Ce jour-là, après un dîner chez Adolphe Moreau, grand ami et collectionneur de Delacroix, ce dernier est accompagné d'un autre grand peintre de l'époque, Thomas Couture (ci-dessus : autoportraits des peintres vers 1840). Delacroix écrit dans son Journal : « Il raisonne très bien. Il est surprenant quel regard nous avons pour caractériser les défauts des autres. Tout ce qu'il m'a dit de chacun est très vrai et très fin, mais il ne tient pas compte des qualités, surtout il ne voit et n'analyse, comme tous les autres, que des qualités d'exécution. »

De son côté, Couture appréciait mal l'art de Delacroix : « Intelligent et insuffisant tout ensemble, la médiocrité de son faire lui constitue une fausse originalité. » (Revue libérale du 10 avril 1867)

Couture croyait dans le travail, l'imagination et le talent. Comme Delacroix. Pourtant ils ne s'appréciaient guère. Pourquoi ?

Sur le travail. Delacroix et Couture étaient connus comme étant des acharnés de travail. Couture disait notamment « Boileau nous dit « sur le métier, vingt fois remettez votre ouvrage ». Ce conseil me tout semble tout sucre car pour moi, ce n'est pas vint, c'est cent, c'est mille, c'est une lutte acharnée qui me fait souvent l'ennemi d'une œuvre trop rétive... » Il disait aussi : « si par une longue pratique du dessin on se rendait bien maître de ses places, on diminuerait le nombre de retouches à faire et si par des études d'après nature pour la coloration, on arrivait à peindre l'exacte composition de certains tons, on pourrait alors ne frapper qu'une fois et frapper juste ». Et encore : « Rubens a mis un admirable instinct au service de sa science. Nous le voyons faire de fortes études jusqu'à trente-deux ans , et ce n'est qu'à cet âge qu'il commence son immense production. Il sentait, lui qui est l'expression de la vie dans toute son exubérance, qu'il fallait marcher sans hésitation ; pour cela, il était nécessaire d'avoir des moyens certains. »

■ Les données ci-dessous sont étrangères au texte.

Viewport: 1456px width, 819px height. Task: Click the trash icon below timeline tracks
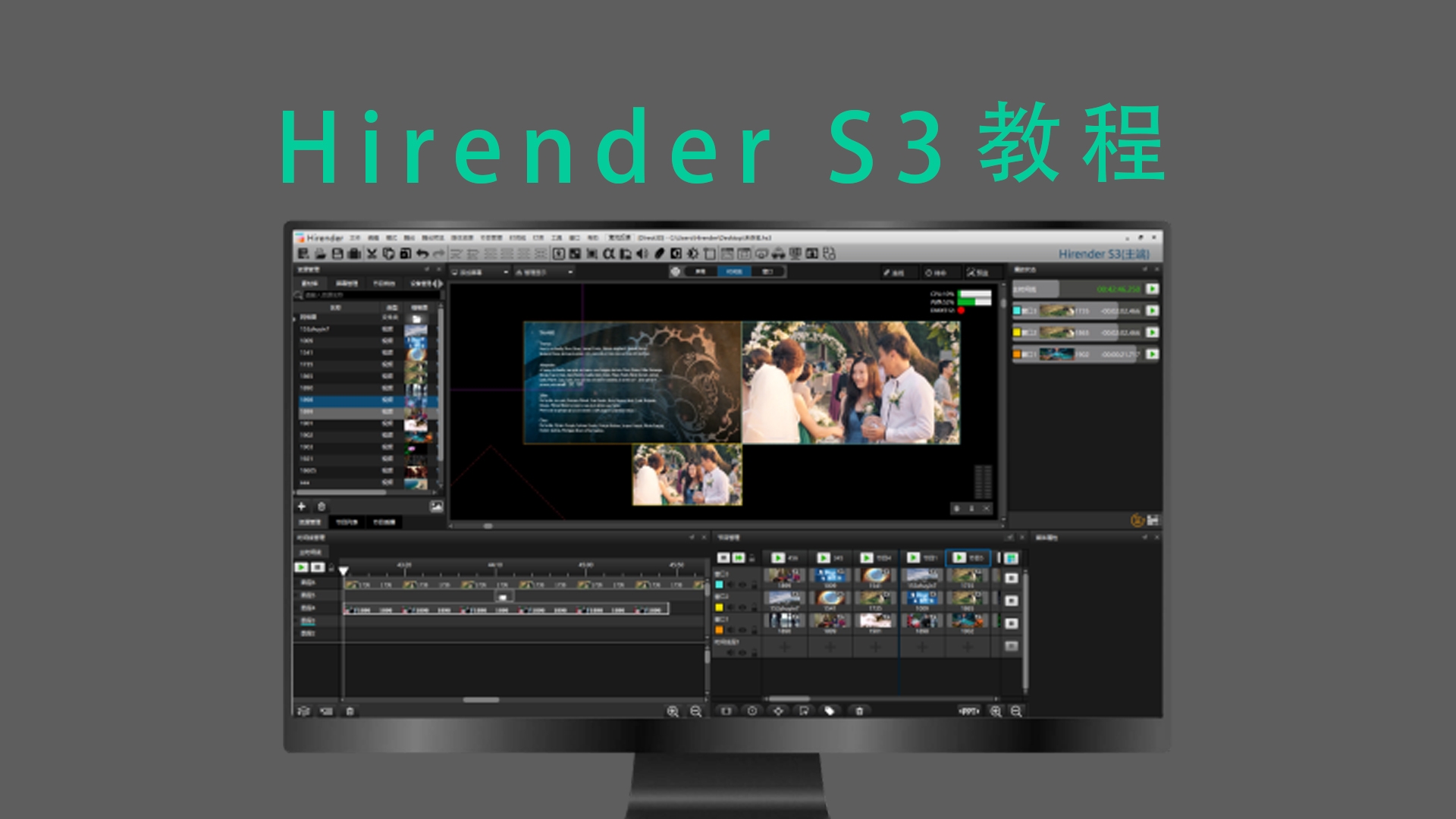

Sur l'imagination. On sait combien Baudelaire louait le pouvoir d'imagination de Delacroix qui parle dans son Journal,  le 19 février 1847, la veille de sa rencontre avec Couture, de "l'homme d'imagination dans son travail d'élever le modèle jusqu'à l'idéal qu'il a conçu". Et Couture disait : «  L'homme doué et moins savant ne court pas après la science car il trouve en soi-même les ressources pour rendre ses impressions » Et dans une lettre à un ami  : « Et vous, Gros, mon divin Maître, toujours une sublime pensée éclate dans vos immortelles toiles : « Aboukir » nous montre un pacha blessé ; dans l'impossibilité de se défendre, il n'a plus qu'à se rendre, mais il aime mieux la mort ».

Sur le talent. Dans son journal Delacroix rend compte de sa discussion avec Couture à propos de Géricault le soir du 20 février 1847 : « Je lui ai dit comment Géricault se servait du modèle, c'est-à-dire librement, et cependant faisant poser rigoureusement. Nous nous sommes récriés l'un et l'autre sur son immense talent ! Quelle force que celle d'une grande nature tire d'elle-même ! Nouvel argument contre la sottise qu'il y a à résister et à se modeler sur autrui. »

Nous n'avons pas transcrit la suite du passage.